Knots of people gathered outside the yellow Barpi theater, which sounded like Barfy to me. The concert was supposed to begin at three, but ticketholders had to wait outside until four before being let in.

The theater had been recently remodeled, funded by the US Agency for International Development and a couple of U.S. nonprofits. The lobby was carefully painted sea green. And the performance hall was a fresh pink and white, with red velvet curtains hung over gold arched doorways. But it was still unheated and still had old bleacher-like seats on a scratched floor, like a school gymnasium.

The performance began. A series of self-conscious male singers performed to the accompaniment of a keyboard player and an electric guitar. Above them on stage, trios of red, orange, yellow, green and blue balloons hung from the ceiling with tinsel. The lights flashed on and off, seemingly dependent on how the lighting person felt at any particular moment. A little girl, no older than three, emerged from the audience and began to dance onstage. Dressed in a winter jacket and an ivory cap, she confidently shook her shoulders and hips to the Uzbek pop music like an experienced woman.

The audience was restless. People came in and out, talked, and got up to greet each other during the performance. No one sat in their assigned seat. A couple attendees used laser flashlights to point red dots on the singers faces.

The hall only filled up 40 minutes after the concert started. At that time, young men began to gather in the back of the theater and formed a dance circle while a popular song was being sung. The audience attention and four videocameras turned to the back of the auditorium. I watched a woman in near the front turn back and smile, a row of pure gold teeth flashing.

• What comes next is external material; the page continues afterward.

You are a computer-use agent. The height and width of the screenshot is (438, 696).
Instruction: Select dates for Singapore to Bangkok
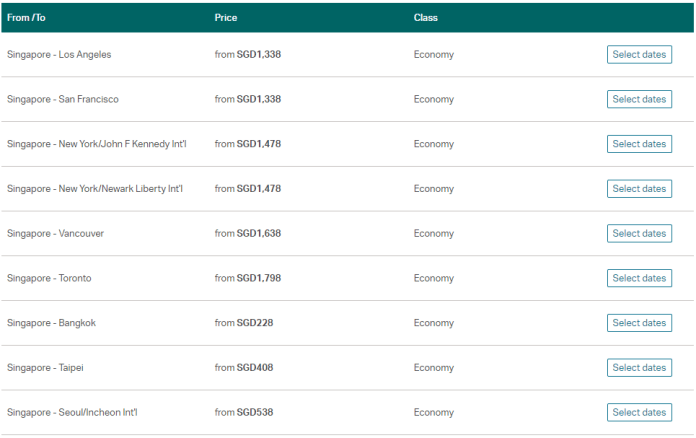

The atmosphere was similar to several low-grade concerts I’d attended in Siberia. But there I usually knew someone. At the very least, most people knew who I was and accepted me as part of their community. Here I was just a foreigner, and with my puffy powder blue ski jacket, I stuck out like a sore thumb. I paused before I pulled out my notebook and pen, knowing that would draw more attention to myself, but I didn’t want to lose the details of the concert.

Not long afterwards, I had curious onlookers seated on either side of me – a 15-year-old to my left, a slightly older and inebriated man to my right. They took turns pulling on my sleeve and asking me questions – what was I doing there, what was I writing, was I married, did I have kids, did I know it wasn’t normal to not have kids yet at my age, did I understand Uzbek, where did I live, did I like the concert, did I like it there.

“Everyone is looking at you now,” the man on my right said. “They are wondering what you are doing.”

They weren’t too pleased with the concert, though the man on my right was more disappointed than the 15-year-old.

“How much did you pay?” he asked me.

“30 som (75 cents).”

“The good concerts cost 100 som ($2.50). There was a really good one a week or so ago and another good one over New Years. This concert isn’t very impressive and you can see, people are leaving.”

He was right, people were started to leave in droves. There were lots of empty seats in the previously overfilled auditorium. No matter that people were still up there singing.

I thought back to when I first thought of coming to Kyrgyzstan and I was told I could be posted in Jalalabat. I’d never heard of the place and looking on the map from across the ocean, it seemed like a remote, heavily Muslim and potentially unstable place. I remember thinking that alala in Jalalabat sounded a lot like Allah. I was nervous about the idea and hoped I’d be sent instead to the more Russified north.

I haven’t integrated into the city in my two weeks here, but neither have I had any problems. Every day I walk the street alone, live among locals in an apartment complex, and sit among them at a concert. It reminded me that no matter how frightening the idea of terrorism might be, I have to remember that terrorists are by far the minority. I see that I can come, uninvited, to a Muslim festivity, and be greeted with acceptance and curiosity. I remember that hiding behind my own culture and national border won’t do anything except increase misunderstanding and fear.